My regular readers that follow me on Real Money Pro, Seeking Alpha or recently Investors Alley over the past six months know what a huge bull I am on Gilead Sciences (NASDAQ:GILD). Not only is it by far the biggest position in my portfolio but I also consider it the cheapest large cap growth stock in the market right now.
Although I have held the shares since the low $40s, I have kept adding shares to my portfolio, as I believe the Sovaldi juggernaut is just getting unleashed. I was especially active during the big biotech sell-off that triggered a decline into the mid $60s in March. This was a gift I do not believe will be repeated any time in the foreseeable future.
In previous articles I have discussed why Gilead's hepatitis C drug (Sovaldi) is on its way to being the biggest new drug in sales in the market in history. I have noted that Nomura believes this one drug will do over $20 billion in sales by 2018 by itself. Finally, I have shown in myriad ways how undervalued Gilead is even after tripling over the last two years.
What I have not done is demonstrate Gilead's incredible cheapness using graphical form against the market, competitors and against other large cap growth names. In this article, we will show Gilead's massive undervaluation in pictorial form, as I believe Gilead still has substantial upside in front of it.
One of the reasons I believe investors are slow to embrace Gilead's growth story is it almost seems almost too good to be true.

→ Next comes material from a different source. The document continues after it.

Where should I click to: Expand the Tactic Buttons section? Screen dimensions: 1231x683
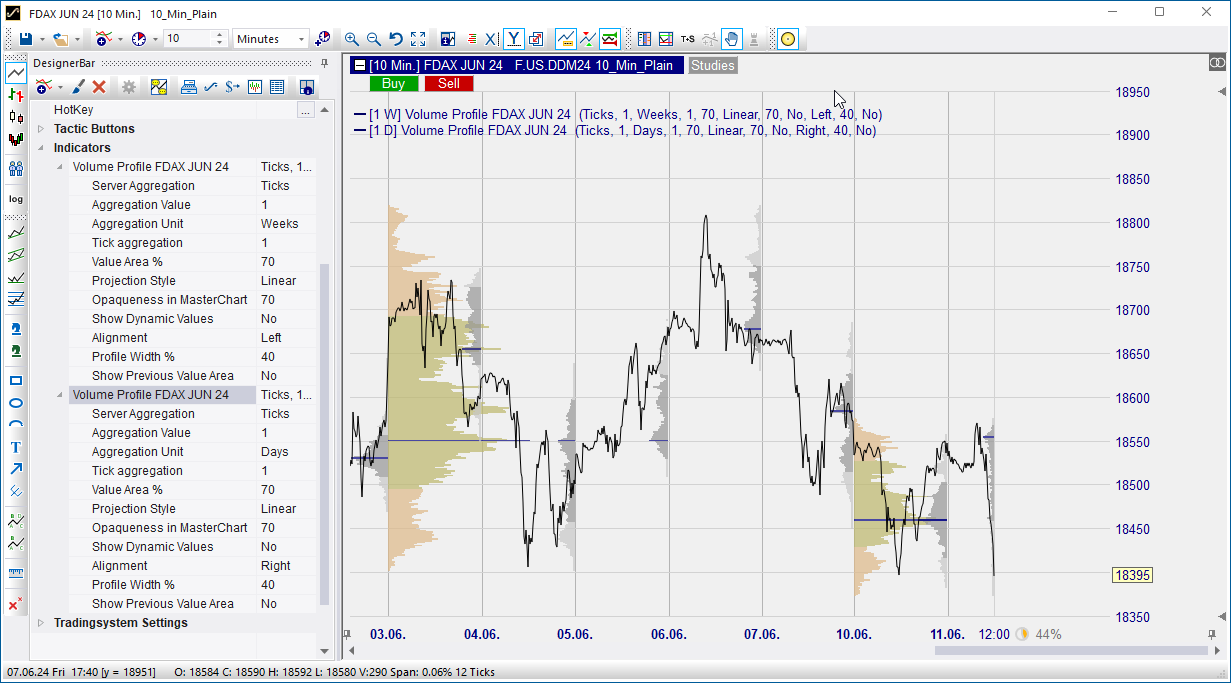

Not only has the stock been a standout performer over the past two years tripling over that time frame, but one of the best performing stocks in the market since coming public in 1992. In fact, if you bought shares in the early 90s and are still holding them you are not reading this article; you are on your own private island somewhere near Tahiti sans internet access.
To highlight how cheap Gilead is let's compare it first to the other three major biotechs that make up the "Big Four" of the biotech sector. These consist of Celgene (NASDAQ:CELG), Biogen Idec (NASDAQ:BIIB) and Regeneron (NASDAQ:REGN). Let's compare all of the "Four Horsemen" of Biotech by earnings growth and forward price earnings ratios (See Chart).

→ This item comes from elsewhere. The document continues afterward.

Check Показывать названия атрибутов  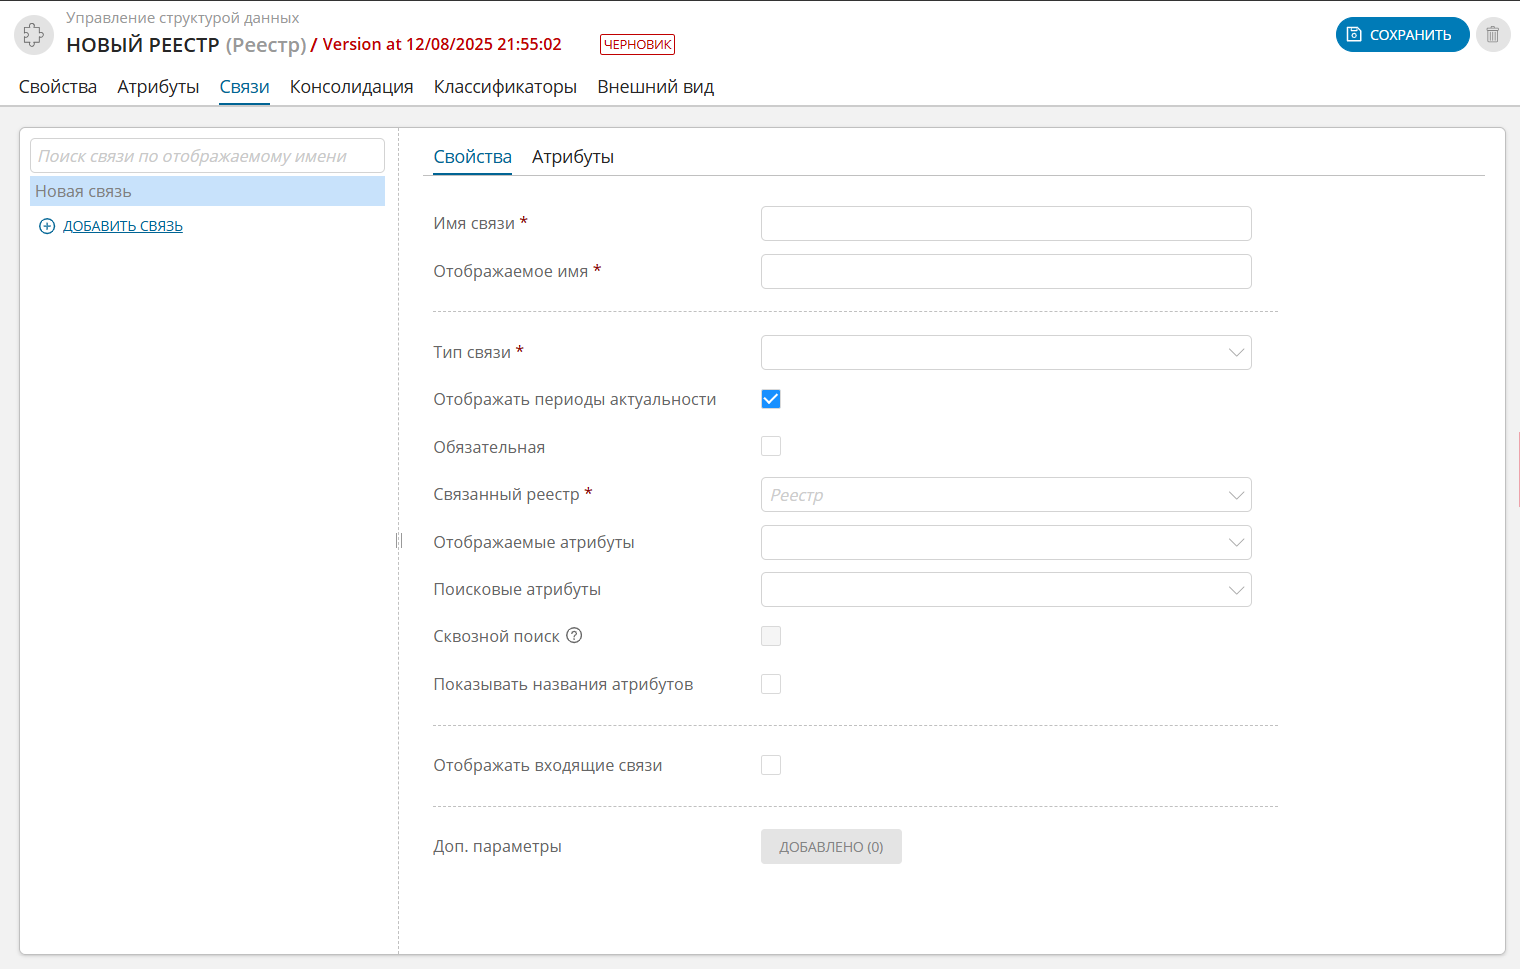point(771,684)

As one can plainly see, Gilead is easily outpacing its large biotech brethren by both measures. What about against other fast growing large caps like Google (NASDAQ:GOOGL), Facebook (NASDAQ:FB) or Salesforce (NYSE:CRM)? Let's take a look using the same measures.
Gilead crushes these other large cap growth plays by these measures. Despite having a huge run over the last year, the stock has not kept up with earnings growth and is selling for a lower forward P/E now than it was a year ago.
Analysts have not been able to keep up with the blockbuster growth of Sovaldi and its impact to earnings. This can be seen in how earnings have come in during the first two quarters of Sovaldi's rollout, which has seen the drug already rack up ~$5.8 billion in sales. We can also look at how the consensus earnings estimate for both FY2014 & FY2015 has evolved over the past two months. A trend I expect to continue.
The Sovaldi story is in its early innings. The drug is not even marketed in huge potential markets like the U.K. and Japan. Gilead's other drugs, like its market leading HIV franchise, are seeing revenue growth of ~10% year-over-year.
Gilead also has drugs for certain types of leukemia and respiratory syncytial virus (RSV) in late stage trials. Given all these growth drivers, GILD should be priced at a premium to the overall market not a discount as it is now based on forward P/E.
The overall market is going for around 16 times this year's expected earnings. Slapping a still conservative 20 times this year's consensus earnings of $7.67 a share on Gilead gives me a price target of $153 a share. This is more than 60% above the current stock price of $93 a share. STRONG BUY
Disclosure: The author is long GILD. The author wrote this article themselves, and it expresses their own opinions. The author is not receiving compensation for it (other than from Seeking Alpha). The author has no business relationship with any company whose stock is mentioned in this article.